Weather Word of the Day | weatherology°

Weather Word of the Day

December 2, 2020

Cold Front - A narrow zone of transition between relatively cold, dense air that is advancing and replacing warmer air out ahead of it.

December 1, 2020

Downburst - A strong wind that is the result of a strong downdraft that occurs beneath a severe thunderstorm. Downdrafts are pockets of air that accelerate downward from a thunderstorm, and then spread horizontally when they reach the ground. The resultant strong winds that are experienced at the surface is the downburst.

November 30, 2020

Rain Gauge - An instrument used to measure the amount of rainfall that occurs over a specific site. A standard rain gauge can measure up to 8 inches. The first known device that was used for measuring rainfall was invented in Korea in 1441.

November 29, 2020

Dew - Water that has condensed onto objects near the ground when the surface temperature of the object falls below the dew point. The most common surfaces that dew will form on are grasses and other vegetation. Dew can be an important source of moisture for plants during a drought.

November 28, 2020

Thermal Wind - The change in wind direction and speed with height of the geostrophic wind caused by a horizontal temperature gradient. This is a theoretical wind studied by meteorologists, but it is useful because it derives where major jet streams set up, such as the polar jet stream. For example, the area where temperatures vary the greatest from north to south over North America is where the polar jet stream will be found around 28,000 feet aloft.

November 27, 2020

Cryosphere - This term refers collectively to the portions of the Earth where water is in solid form. This includes areas with snow cover, floating ice, glaciers, ice caps, ice sheets, along with areas of frozen ground.

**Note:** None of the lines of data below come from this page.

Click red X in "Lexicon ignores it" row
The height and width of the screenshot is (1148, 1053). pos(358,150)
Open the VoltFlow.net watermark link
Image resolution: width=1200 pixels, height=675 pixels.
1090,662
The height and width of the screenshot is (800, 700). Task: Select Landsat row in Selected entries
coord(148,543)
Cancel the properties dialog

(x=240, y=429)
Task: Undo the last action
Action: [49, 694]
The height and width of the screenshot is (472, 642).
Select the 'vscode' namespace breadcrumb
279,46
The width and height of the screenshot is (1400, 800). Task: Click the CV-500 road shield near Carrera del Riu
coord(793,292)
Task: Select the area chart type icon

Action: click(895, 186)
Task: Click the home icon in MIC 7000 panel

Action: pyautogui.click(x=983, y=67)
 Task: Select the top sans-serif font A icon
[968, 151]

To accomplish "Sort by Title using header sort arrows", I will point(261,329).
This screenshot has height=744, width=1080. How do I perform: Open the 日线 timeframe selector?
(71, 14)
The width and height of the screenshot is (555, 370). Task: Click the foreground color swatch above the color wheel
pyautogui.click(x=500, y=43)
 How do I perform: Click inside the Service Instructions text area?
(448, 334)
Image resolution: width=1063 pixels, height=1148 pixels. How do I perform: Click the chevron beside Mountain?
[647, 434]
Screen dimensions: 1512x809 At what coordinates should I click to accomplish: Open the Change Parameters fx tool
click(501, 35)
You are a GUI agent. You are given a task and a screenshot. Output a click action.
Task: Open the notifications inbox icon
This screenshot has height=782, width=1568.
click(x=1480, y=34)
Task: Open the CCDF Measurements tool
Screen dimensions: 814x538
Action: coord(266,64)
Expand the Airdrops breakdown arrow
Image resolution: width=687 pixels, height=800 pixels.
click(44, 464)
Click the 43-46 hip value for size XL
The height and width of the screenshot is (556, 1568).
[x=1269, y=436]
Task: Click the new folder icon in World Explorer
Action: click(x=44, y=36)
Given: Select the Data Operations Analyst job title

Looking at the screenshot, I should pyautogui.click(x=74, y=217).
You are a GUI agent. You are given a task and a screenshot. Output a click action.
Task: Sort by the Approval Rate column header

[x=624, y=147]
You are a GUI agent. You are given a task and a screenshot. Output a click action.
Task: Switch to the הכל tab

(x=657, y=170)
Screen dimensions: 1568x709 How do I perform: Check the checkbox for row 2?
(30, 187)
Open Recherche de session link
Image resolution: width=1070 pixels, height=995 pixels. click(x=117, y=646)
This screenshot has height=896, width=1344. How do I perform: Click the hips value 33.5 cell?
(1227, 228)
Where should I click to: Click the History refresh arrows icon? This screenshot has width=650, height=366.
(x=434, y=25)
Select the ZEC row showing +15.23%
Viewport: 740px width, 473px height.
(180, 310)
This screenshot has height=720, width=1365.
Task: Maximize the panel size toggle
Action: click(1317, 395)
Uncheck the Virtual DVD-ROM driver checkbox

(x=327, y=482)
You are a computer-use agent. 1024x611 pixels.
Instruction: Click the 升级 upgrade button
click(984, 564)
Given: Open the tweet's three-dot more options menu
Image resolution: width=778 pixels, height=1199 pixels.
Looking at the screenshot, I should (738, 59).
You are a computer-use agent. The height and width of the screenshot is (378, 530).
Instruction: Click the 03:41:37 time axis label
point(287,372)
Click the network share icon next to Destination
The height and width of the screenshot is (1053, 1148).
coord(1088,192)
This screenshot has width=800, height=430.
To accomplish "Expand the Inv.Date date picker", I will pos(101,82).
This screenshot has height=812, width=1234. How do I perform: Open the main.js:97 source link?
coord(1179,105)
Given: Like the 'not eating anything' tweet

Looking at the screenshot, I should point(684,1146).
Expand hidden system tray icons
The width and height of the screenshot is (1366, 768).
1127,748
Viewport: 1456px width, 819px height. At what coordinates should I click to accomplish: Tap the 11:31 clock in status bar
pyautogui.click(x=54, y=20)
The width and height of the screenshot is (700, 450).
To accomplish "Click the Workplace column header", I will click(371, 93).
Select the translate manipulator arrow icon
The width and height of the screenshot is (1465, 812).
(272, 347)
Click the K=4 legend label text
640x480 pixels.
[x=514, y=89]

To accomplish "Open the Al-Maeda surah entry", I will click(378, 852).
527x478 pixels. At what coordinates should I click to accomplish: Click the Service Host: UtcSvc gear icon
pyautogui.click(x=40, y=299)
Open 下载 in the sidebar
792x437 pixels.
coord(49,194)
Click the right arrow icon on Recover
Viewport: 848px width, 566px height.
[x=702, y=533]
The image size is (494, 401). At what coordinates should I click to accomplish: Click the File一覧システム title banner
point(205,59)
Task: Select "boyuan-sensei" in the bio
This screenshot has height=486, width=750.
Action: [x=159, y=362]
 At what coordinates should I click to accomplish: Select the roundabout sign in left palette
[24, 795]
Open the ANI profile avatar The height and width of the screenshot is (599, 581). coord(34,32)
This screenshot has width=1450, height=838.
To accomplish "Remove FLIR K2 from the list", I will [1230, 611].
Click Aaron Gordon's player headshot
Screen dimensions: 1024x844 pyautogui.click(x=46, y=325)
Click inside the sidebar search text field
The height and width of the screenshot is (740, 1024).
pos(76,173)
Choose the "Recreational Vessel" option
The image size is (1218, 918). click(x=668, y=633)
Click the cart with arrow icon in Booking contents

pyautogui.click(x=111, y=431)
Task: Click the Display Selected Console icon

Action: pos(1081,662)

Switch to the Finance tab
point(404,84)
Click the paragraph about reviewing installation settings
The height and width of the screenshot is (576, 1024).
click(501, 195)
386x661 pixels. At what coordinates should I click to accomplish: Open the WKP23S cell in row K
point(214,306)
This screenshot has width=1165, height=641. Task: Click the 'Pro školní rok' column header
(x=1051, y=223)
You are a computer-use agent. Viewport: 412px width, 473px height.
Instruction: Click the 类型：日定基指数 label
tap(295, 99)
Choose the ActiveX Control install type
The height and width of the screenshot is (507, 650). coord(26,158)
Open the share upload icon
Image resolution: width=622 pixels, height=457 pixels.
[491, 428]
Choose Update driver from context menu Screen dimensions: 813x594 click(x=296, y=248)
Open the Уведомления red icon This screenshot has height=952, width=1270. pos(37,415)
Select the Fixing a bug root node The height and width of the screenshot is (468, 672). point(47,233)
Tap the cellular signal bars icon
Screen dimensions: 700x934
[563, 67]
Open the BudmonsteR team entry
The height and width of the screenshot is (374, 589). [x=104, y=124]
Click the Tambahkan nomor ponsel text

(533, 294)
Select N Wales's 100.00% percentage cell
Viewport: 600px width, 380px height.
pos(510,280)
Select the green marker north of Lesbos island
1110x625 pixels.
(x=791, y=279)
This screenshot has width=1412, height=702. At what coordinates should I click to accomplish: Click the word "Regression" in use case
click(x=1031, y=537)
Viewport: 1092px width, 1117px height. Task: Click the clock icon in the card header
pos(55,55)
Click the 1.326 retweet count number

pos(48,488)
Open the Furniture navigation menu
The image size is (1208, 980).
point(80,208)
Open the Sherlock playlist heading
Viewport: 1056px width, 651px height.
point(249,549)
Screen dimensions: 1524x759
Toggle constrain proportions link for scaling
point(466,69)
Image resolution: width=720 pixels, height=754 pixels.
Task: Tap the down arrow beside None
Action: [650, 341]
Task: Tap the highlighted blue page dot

The area of the cryosphere shrinks during the summer season and then grows during the winter.

November 26, 2020

Orographic Lifting - The forced rising of air that occurs when winds run into a mountain or any area with notably higher terrain. When moist air pushes against and rises up a mountain, the air cools adiabatically, resulting in clouds and precipitation. This is the reason why higher elevations in the mountains will see greater amounts of precipitation.